REQUEST:
Convert the records, from their first line through the line containing "Symbol shapes is", into a JSON list of strings with one string per line and blank lines omitted.
----
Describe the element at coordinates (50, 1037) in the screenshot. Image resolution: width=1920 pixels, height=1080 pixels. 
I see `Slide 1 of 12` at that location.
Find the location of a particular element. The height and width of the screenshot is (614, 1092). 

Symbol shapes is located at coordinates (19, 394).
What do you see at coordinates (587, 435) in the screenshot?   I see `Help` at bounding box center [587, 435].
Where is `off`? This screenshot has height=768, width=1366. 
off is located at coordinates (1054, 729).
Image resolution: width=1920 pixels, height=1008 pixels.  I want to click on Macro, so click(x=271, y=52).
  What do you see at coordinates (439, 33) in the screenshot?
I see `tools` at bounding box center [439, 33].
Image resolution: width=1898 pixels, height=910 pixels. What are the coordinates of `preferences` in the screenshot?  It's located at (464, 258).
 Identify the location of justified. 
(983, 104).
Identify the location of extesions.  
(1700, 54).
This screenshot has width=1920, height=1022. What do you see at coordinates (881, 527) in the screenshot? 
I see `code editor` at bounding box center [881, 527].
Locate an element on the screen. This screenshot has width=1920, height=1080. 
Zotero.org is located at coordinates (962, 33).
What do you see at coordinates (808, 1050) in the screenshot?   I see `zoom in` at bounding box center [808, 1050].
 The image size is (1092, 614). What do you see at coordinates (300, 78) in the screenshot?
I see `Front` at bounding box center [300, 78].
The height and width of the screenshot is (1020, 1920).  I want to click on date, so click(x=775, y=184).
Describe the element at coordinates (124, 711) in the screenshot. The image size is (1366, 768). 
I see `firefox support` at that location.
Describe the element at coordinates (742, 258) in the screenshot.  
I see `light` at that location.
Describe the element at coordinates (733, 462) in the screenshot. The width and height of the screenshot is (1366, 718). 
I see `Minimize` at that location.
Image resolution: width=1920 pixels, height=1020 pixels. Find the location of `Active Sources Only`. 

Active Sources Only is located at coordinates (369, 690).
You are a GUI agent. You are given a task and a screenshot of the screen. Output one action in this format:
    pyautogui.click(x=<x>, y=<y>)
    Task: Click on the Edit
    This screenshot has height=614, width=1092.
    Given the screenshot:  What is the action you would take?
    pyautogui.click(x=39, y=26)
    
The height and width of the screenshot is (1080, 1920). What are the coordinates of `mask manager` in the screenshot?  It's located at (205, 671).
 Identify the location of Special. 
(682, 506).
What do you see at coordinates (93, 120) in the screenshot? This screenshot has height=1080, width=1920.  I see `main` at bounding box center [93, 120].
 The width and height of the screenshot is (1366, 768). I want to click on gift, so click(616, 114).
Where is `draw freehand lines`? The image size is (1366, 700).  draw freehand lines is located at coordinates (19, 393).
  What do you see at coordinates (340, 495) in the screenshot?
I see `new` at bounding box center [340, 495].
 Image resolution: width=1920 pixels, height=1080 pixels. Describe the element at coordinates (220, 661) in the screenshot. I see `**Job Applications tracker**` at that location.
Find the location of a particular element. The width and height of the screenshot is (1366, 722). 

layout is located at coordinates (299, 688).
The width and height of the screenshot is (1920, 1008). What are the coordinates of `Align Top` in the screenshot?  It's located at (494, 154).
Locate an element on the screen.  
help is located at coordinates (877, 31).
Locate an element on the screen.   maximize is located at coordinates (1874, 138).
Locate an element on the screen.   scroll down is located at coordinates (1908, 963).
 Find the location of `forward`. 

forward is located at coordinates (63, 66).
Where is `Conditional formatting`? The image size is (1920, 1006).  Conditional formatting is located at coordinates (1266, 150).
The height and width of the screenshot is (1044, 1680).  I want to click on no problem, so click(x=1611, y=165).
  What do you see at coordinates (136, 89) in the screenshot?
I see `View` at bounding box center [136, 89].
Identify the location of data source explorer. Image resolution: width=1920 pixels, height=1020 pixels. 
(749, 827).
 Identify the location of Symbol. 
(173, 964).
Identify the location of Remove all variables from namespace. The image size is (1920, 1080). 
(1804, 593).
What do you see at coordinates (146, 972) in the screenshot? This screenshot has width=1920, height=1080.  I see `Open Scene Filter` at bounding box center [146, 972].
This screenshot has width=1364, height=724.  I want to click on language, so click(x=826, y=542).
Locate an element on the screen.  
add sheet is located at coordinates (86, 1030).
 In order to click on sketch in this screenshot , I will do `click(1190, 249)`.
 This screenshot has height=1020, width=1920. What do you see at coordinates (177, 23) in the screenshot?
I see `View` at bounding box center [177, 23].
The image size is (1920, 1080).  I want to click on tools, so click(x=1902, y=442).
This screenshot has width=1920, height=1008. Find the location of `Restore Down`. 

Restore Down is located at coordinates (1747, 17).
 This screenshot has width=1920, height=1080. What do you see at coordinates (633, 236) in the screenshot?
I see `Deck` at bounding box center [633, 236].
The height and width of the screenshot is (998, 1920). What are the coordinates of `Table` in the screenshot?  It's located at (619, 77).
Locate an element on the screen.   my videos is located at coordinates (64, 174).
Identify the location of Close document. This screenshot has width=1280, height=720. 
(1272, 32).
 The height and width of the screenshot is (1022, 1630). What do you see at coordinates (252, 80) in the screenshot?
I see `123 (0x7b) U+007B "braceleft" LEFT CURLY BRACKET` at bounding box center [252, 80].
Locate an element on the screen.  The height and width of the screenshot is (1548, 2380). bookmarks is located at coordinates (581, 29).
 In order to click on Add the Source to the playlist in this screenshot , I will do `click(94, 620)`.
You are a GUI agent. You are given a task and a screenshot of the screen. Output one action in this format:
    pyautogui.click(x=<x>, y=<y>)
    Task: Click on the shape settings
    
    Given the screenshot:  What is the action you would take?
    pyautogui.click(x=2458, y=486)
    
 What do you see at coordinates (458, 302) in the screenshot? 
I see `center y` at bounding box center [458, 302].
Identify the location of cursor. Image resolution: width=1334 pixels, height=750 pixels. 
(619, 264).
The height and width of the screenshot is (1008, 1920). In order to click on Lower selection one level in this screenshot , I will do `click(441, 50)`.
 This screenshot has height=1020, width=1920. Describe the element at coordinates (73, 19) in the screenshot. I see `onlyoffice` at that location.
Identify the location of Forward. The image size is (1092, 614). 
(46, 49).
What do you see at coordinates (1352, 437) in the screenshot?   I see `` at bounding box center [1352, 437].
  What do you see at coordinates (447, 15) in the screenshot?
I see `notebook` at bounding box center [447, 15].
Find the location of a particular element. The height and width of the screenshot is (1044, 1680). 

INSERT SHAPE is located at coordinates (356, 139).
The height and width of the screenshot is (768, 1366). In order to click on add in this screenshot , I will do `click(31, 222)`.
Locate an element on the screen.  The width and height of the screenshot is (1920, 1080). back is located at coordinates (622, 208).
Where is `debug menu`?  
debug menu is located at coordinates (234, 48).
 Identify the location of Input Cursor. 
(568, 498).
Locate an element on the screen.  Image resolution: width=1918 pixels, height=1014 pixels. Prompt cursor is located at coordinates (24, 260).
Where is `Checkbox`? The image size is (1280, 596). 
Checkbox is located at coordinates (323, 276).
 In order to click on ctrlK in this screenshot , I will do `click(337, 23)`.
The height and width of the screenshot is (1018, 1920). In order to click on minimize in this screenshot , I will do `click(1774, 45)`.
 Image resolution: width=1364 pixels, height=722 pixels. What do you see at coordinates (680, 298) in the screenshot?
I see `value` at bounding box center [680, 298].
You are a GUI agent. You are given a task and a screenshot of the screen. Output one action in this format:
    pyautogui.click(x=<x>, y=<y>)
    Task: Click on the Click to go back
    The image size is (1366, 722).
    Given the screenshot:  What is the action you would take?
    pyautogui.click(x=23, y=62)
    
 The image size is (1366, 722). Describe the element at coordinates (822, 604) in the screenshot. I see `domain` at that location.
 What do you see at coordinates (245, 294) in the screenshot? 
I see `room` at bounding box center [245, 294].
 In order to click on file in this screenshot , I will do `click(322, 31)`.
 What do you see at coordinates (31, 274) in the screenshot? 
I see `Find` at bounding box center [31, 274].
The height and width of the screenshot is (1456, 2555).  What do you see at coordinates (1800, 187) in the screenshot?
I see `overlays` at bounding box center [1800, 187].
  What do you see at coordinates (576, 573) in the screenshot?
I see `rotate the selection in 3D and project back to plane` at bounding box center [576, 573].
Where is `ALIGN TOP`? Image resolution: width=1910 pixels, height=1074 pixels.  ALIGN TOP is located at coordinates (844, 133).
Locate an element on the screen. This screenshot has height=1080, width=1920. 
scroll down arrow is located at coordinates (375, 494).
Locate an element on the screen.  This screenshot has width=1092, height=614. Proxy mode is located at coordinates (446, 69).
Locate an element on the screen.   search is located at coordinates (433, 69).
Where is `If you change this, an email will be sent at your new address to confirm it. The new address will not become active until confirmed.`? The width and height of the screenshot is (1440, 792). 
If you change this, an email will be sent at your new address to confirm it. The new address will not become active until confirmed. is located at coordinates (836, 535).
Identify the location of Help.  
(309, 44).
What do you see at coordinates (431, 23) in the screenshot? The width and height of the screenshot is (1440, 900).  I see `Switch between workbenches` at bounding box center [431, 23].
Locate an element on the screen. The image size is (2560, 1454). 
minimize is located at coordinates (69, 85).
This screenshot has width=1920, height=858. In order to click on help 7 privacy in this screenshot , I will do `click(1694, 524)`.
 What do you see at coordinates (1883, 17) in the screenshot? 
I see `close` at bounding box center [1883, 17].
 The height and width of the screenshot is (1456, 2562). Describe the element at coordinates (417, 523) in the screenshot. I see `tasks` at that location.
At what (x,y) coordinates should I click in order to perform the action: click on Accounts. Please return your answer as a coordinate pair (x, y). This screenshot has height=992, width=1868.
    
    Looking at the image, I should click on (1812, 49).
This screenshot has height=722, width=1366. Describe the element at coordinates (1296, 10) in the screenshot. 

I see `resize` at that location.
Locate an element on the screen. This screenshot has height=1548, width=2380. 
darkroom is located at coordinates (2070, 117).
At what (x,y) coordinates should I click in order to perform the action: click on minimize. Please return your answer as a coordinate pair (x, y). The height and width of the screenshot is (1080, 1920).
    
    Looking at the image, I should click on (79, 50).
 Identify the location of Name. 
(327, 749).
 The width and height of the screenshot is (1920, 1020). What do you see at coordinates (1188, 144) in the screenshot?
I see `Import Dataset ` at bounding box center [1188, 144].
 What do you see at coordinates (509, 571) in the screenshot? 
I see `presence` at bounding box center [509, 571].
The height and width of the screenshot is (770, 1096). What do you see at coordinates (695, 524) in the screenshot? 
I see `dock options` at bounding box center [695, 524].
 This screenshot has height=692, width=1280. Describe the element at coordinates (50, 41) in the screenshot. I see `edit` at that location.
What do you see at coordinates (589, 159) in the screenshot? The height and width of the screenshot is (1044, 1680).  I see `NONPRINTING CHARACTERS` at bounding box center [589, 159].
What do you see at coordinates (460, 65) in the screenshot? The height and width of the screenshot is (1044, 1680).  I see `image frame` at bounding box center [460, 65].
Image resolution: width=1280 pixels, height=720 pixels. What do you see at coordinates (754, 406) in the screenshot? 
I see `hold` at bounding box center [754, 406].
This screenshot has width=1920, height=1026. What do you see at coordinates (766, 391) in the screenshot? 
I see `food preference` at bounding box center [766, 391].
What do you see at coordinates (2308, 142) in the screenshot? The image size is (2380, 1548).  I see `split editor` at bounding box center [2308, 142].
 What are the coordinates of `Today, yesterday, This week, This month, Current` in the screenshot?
----
WRITTEN RESPONSE:
[
  "Describe the element at coordinates (50, 1037) in the screenshot. Image resolution: width=1920 pixels, height=1080 pixels. ",
  "I see `Slide 1 of 12` at that location.",
  "Find the location of a particular element. The height and width of the screenshot is (614, 1092). ",
  "Symbol shapes is located at coordinates (19, 394)."
]